During their 2008 date at the Old Spaghetti Factory in downtown Concord, Dutcher said the woman chugged shots of hard alcohol and punctuated each with a kiss to his lips.
After a second flirtatious woman showed up, the blonde told Dutcher, then a 46-year-old recent divorcee, that their night would continue if he followed the ladies home to join them in a hot tub.
Dutcher never got there - minutes after he left the restaurant, a Concord police officer pulled him over for drunken driving.
His arrest, and a 2007 case involving a Clayton man that The Chronicle reviewed, bear similarities to three drunken-driving stops referred to by a Contra Costa County sheriff's deputy who allegedly participated in them as "dirty DUIs" - setups intended to sully husbands embroiled in divorce proceedings.
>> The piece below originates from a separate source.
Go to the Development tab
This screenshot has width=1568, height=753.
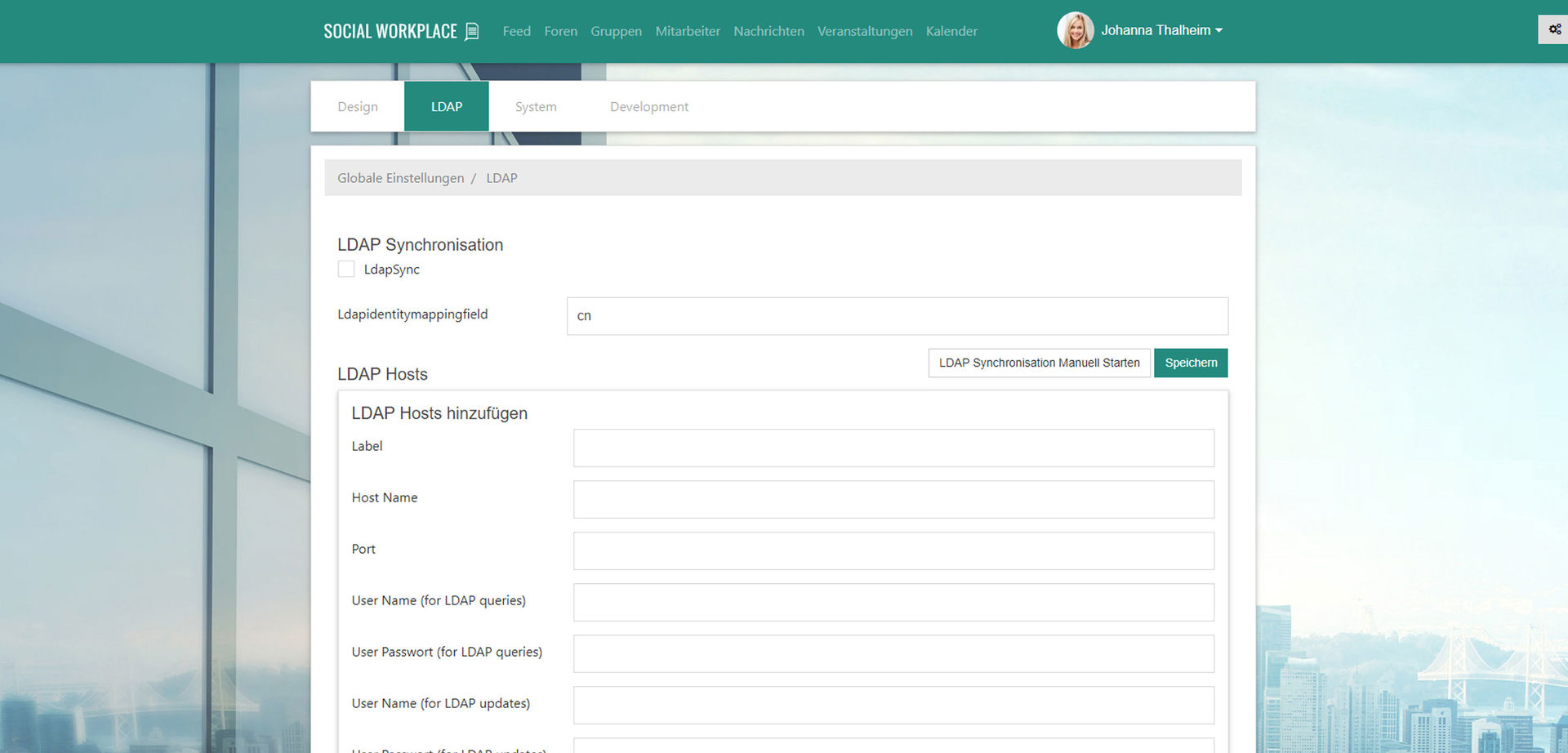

All the cases trace back to the same private investigator - 49-year-old Christopher Butler of Concord, who was arrested last month along with a state narcotics agent, Norman Wielsch, and has been charged with stealing and dealing drugs.
The sheriff's deputy who allegedly called his arrests "dirty DUIs," 47-year-old Stephen Tanabe of Alamo, resigned from the department last week after being arrested on suspicion of possessing drugs and an illegal assault rifle. He has not been charged and has not returned calls seeking comment.
In court, a prosecutor spelled out a scheme in which Butler, a former Antioch police officer, would hire attractive women to get investigative targets drunk. Then, the prosecutor said, Butler would work with his contacts in law enforcement to make sure the men were stopped as they drove under the influence.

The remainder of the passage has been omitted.